Federations adopt resolution pressing Israel on conversion

JERUSALEM — The national umbrella group of Jewish federations passed a resolution, submitted by the United Jewish Communities of MetroWest NJ, pressing the Israeli government to end a logjam among Israelis seeking to convert to Judaism.

The resolution, passed Nov. 19 by delegates to United Jewish Communities’ General Assembly in Jerusalem, calls for the UJC to “use its good offices to advocate for the timely conversion of those so seeking,” and calls upon “the Government of Israel to speedily redress the administrative impediments to timely conversion by assuring that conversion courts are reconstituted.”

Many of the approximately 300,000 immigrants to Israel who have one Jewish grandparent and moved to the Jewish state under the Right of Return have been unable to convert to Judaism because of what critics call foot-dragging by the Orthodox authorities who currently supervise conversions in Israel.

Murray Laulicht, a West Orange attorney and a past president of UJC MetroWest, said the change is necessitated by a “demographic time bomb.”

“You have now 300,000 immigrants living in Israel who are part of society,” said Laulicht. “Their children are going to be part of society.
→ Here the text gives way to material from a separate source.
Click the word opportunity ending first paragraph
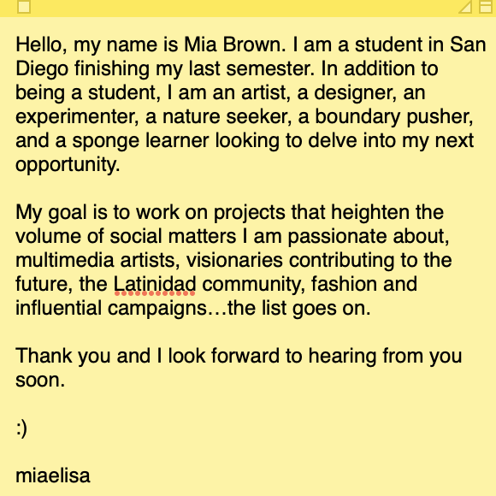Screen dimensions: 496x496 68,165
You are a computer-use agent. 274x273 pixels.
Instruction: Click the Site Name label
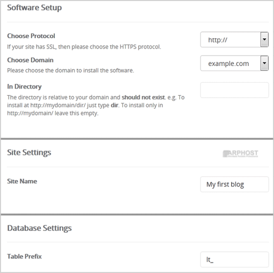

There will be all kinds of marriage issues when their children want to marry. It is terrible demographically that this situation has remained unsolved for so long. The only solution is to establish a group of rabbis who do not take the extremely stringent position the chief rabbinate has taken.”

In 1998, the government established the Ne’eman Commission to help facilitate the conversion process and bring all religious streams into the process, which is now controlled by the Orthodox rabbinate. The State Conversion Authority, however, did not go ahead with its recommendations. More recently, Israel’s High Rabbinic Court further “stymied” the process, according to the resolution, by dismissing the head of the authority, Rabbi Haim Druckman.

Druckman’s supporters praised him for streamlining what they called an unwieldy process, while his critics fretted that new converts to Judaism were not sufficiently committed to Jewish law.

The resolution comes less than a week after the Jewish Agency adopted resolutions calling on the Israeli government to establish an independent authority on Jewish conversions and special courts of Jewish law to “allow the conversion process to move forward.”